*What you should do*: Make a tally of the lines in the records that include the string "agent", and give only that number.

*Material for the task*:
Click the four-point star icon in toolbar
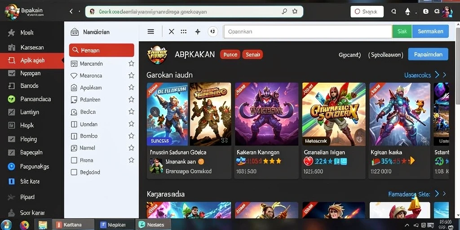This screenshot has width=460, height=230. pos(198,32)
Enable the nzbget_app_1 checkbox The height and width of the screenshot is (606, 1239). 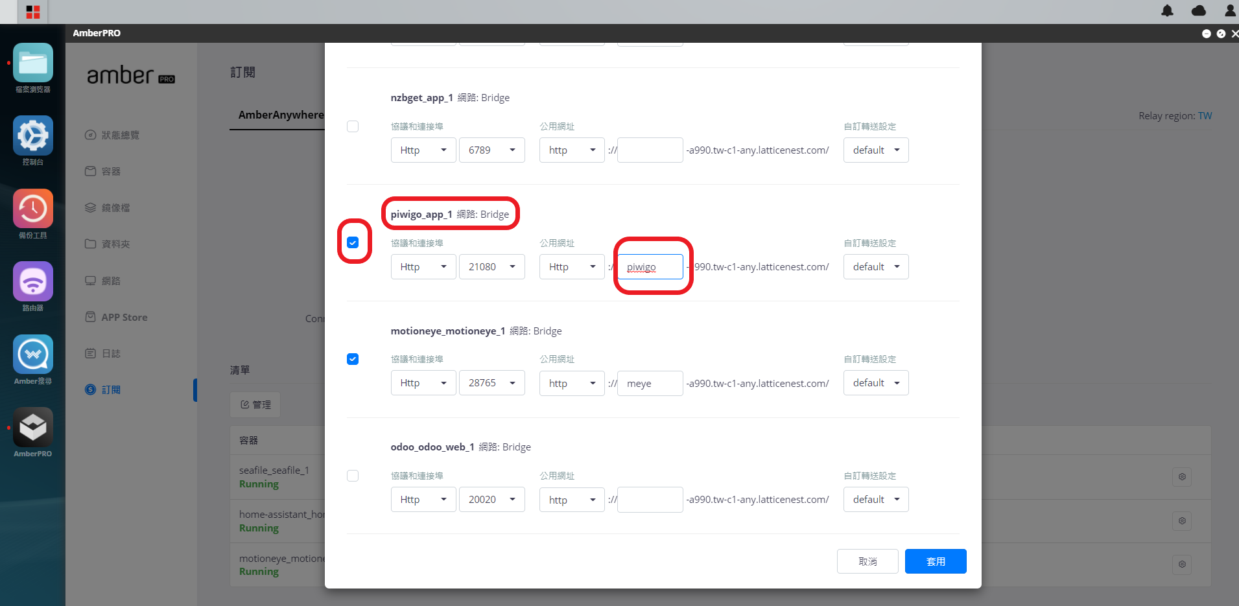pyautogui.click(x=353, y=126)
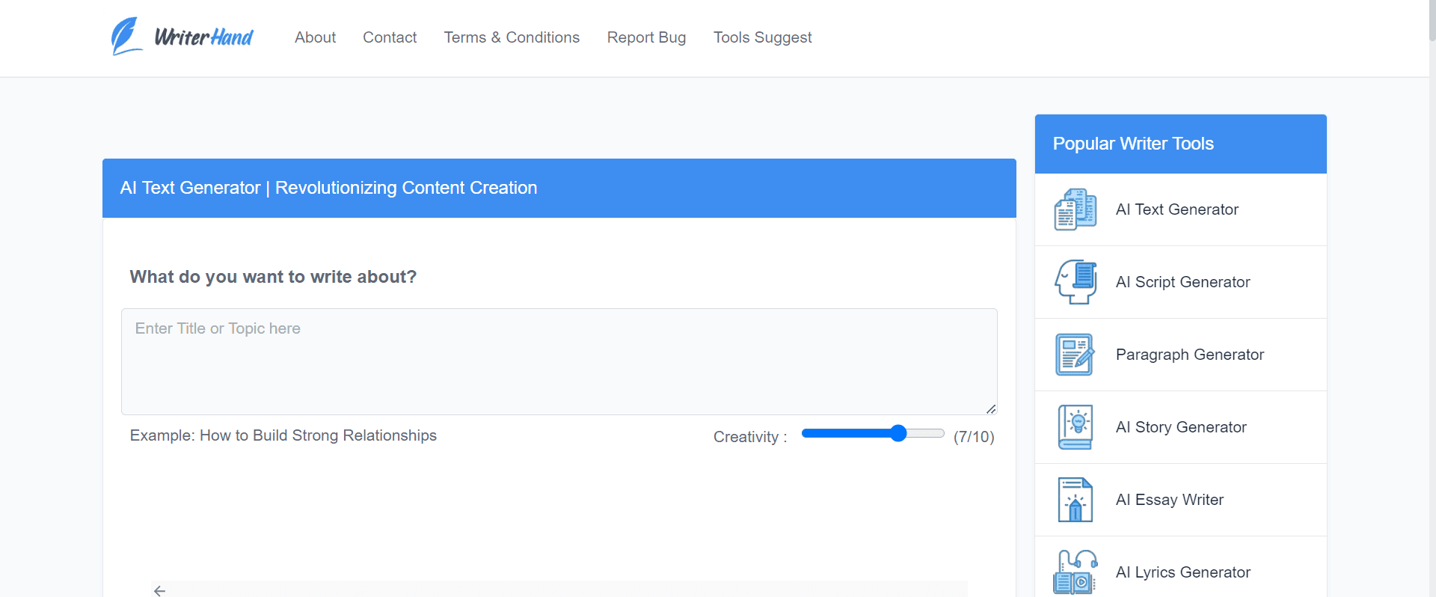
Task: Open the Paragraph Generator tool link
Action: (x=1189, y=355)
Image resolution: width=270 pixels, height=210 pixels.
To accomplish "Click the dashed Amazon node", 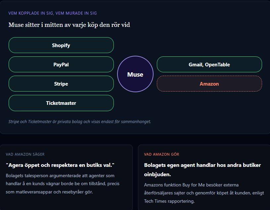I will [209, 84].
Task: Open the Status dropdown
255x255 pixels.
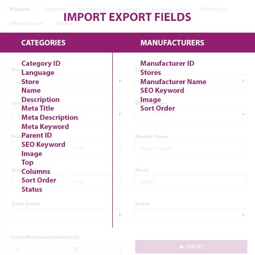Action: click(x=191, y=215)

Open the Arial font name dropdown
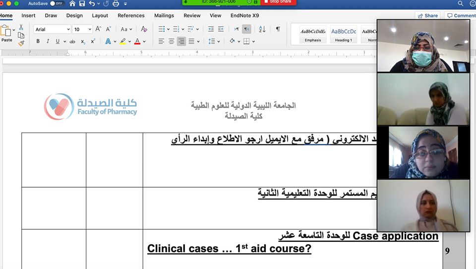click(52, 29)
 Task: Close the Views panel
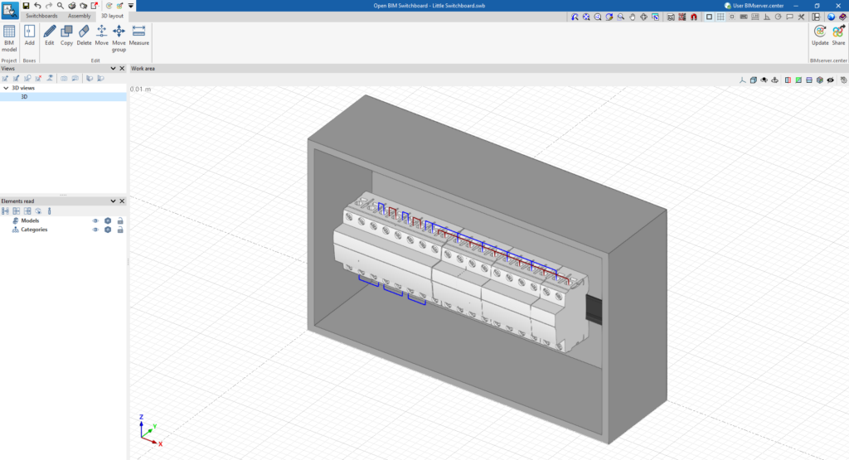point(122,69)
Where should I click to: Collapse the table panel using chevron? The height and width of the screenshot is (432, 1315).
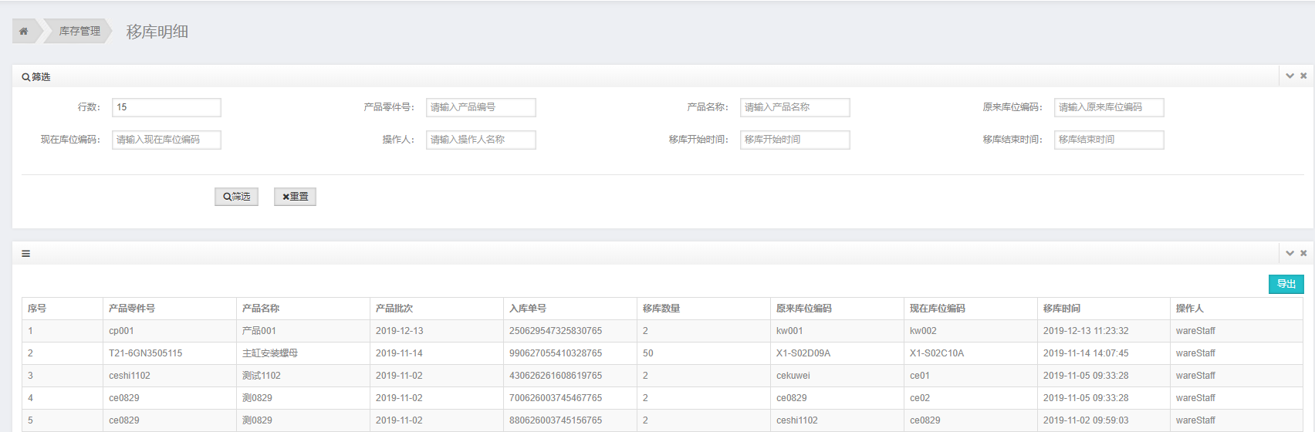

...

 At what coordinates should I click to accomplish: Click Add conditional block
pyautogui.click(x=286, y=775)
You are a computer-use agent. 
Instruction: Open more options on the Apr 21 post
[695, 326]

* * *

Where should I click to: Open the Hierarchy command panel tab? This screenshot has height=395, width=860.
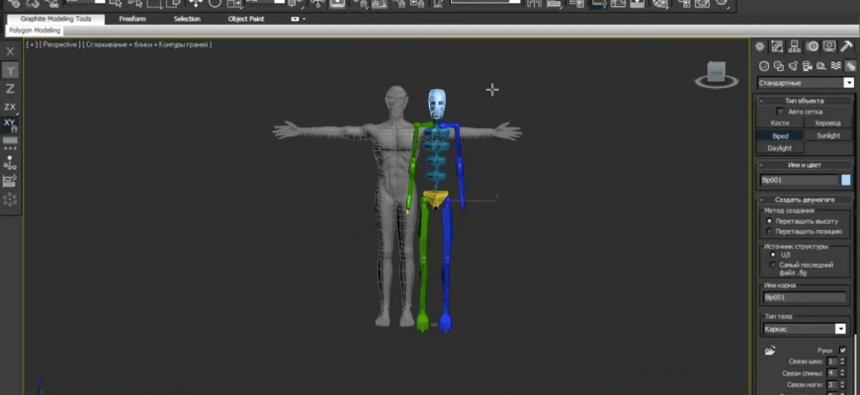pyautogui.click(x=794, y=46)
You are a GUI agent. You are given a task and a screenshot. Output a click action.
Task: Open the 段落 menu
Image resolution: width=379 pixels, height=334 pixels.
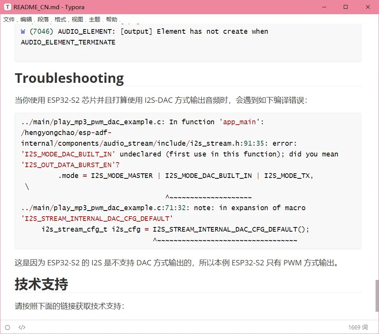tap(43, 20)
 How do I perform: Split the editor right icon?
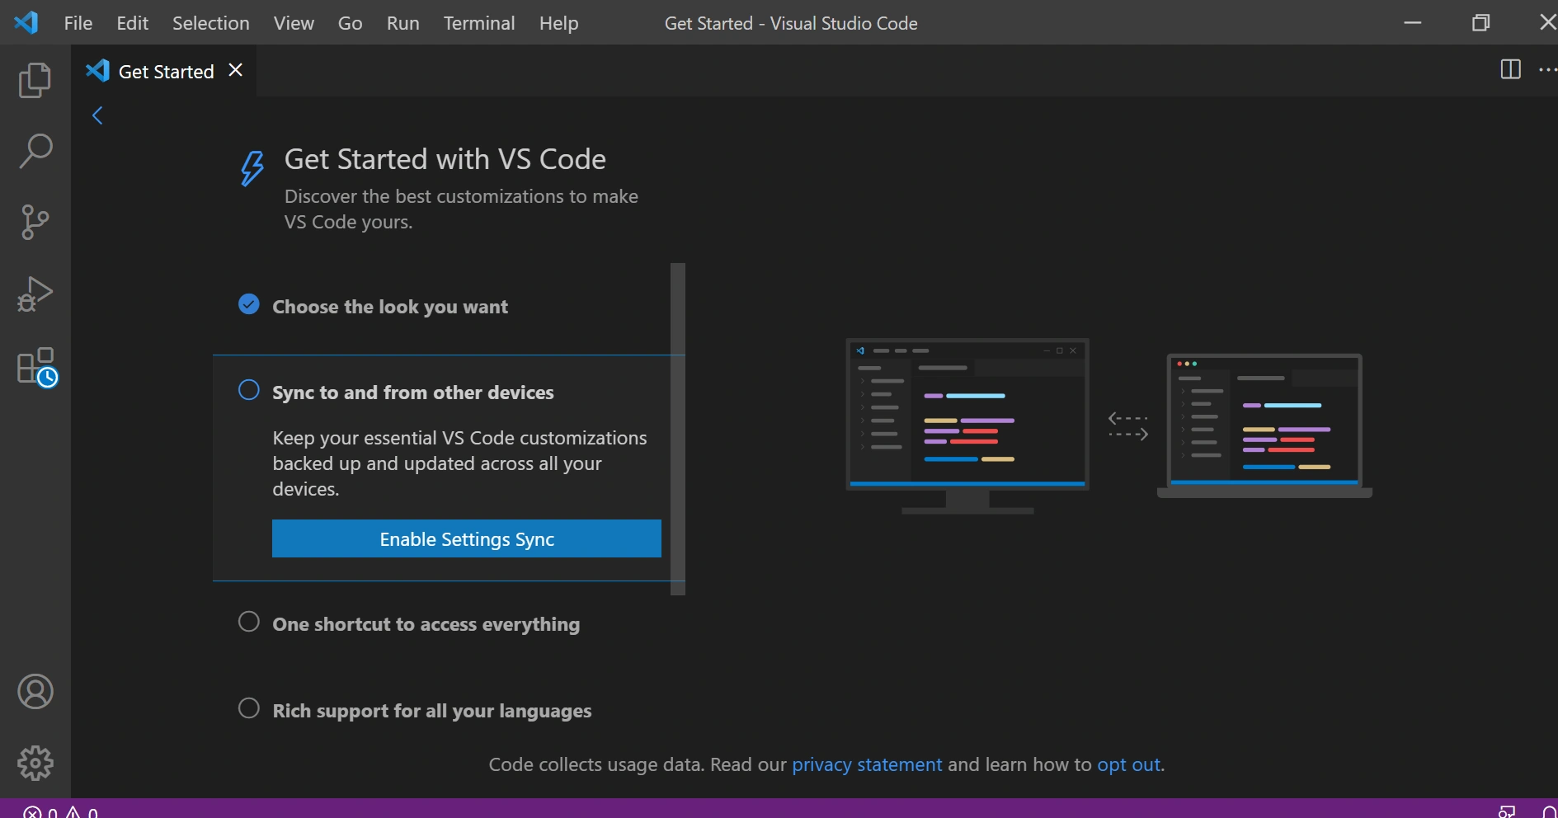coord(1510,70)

*Result below*: 2